What to work on:
From the line containing "This screenshot has" through the last line of the listing, output each line exactly as it stands. Omit pictures.

Record extracts: Begin

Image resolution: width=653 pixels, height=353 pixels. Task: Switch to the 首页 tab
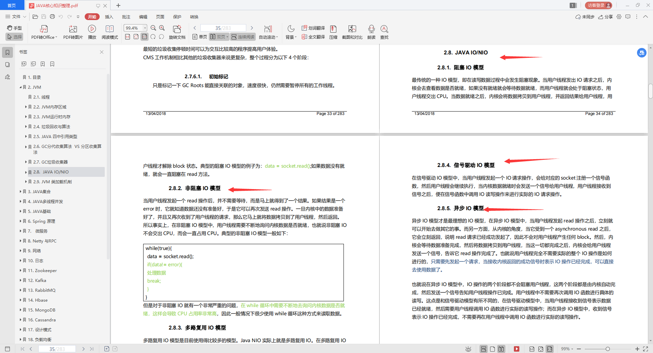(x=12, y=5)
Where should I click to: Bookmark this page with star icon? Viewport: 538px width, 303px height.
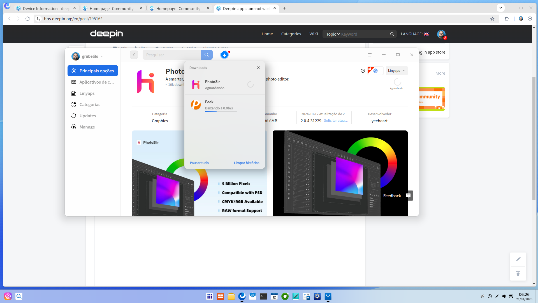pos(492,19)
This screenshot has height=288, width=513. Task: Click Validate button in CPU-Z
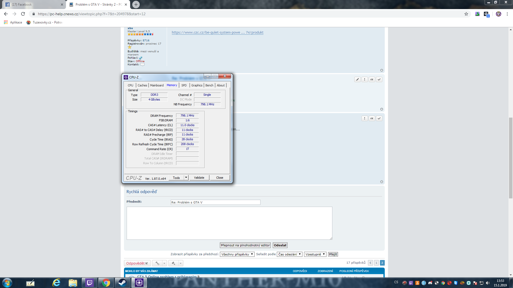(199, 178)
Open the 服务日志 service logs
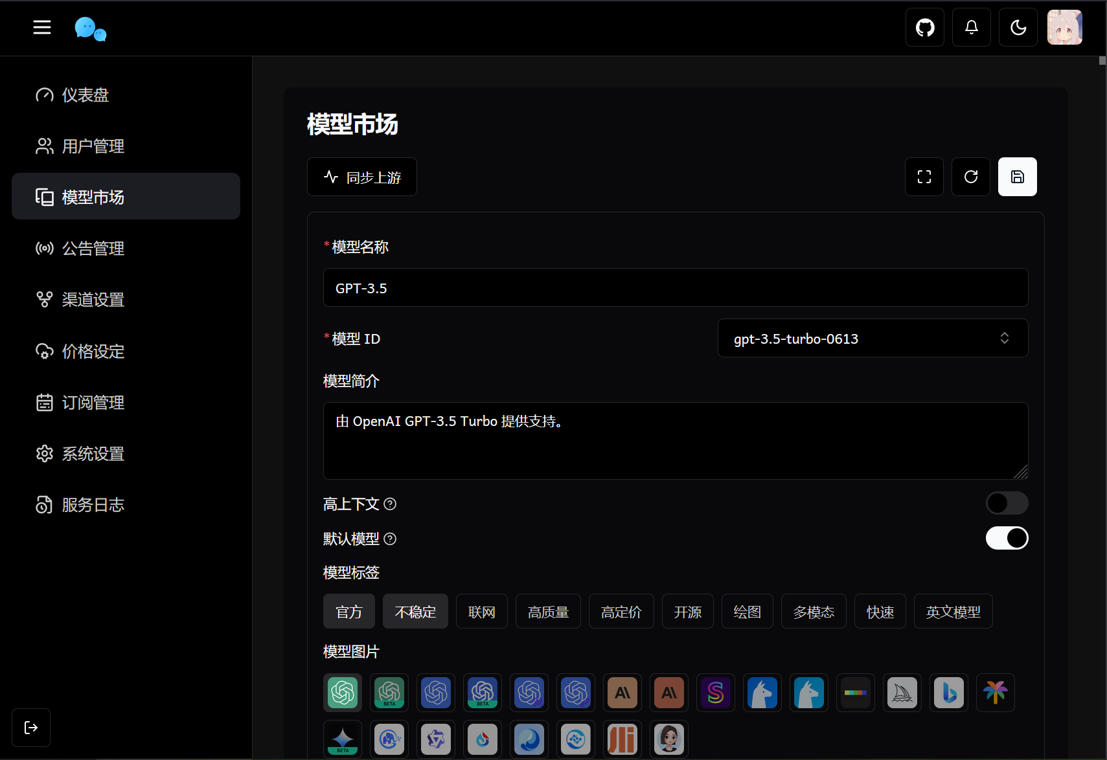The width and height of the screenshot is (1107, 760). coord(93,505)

Record extracts: End

Your solution:
This screenshot has height=288, width=513. Task: Click Validate button in CPU-Z
(199, 178)
Open the 服务日志 service logs
The width and height of the screenshot is (1107, 760). coord(93,505)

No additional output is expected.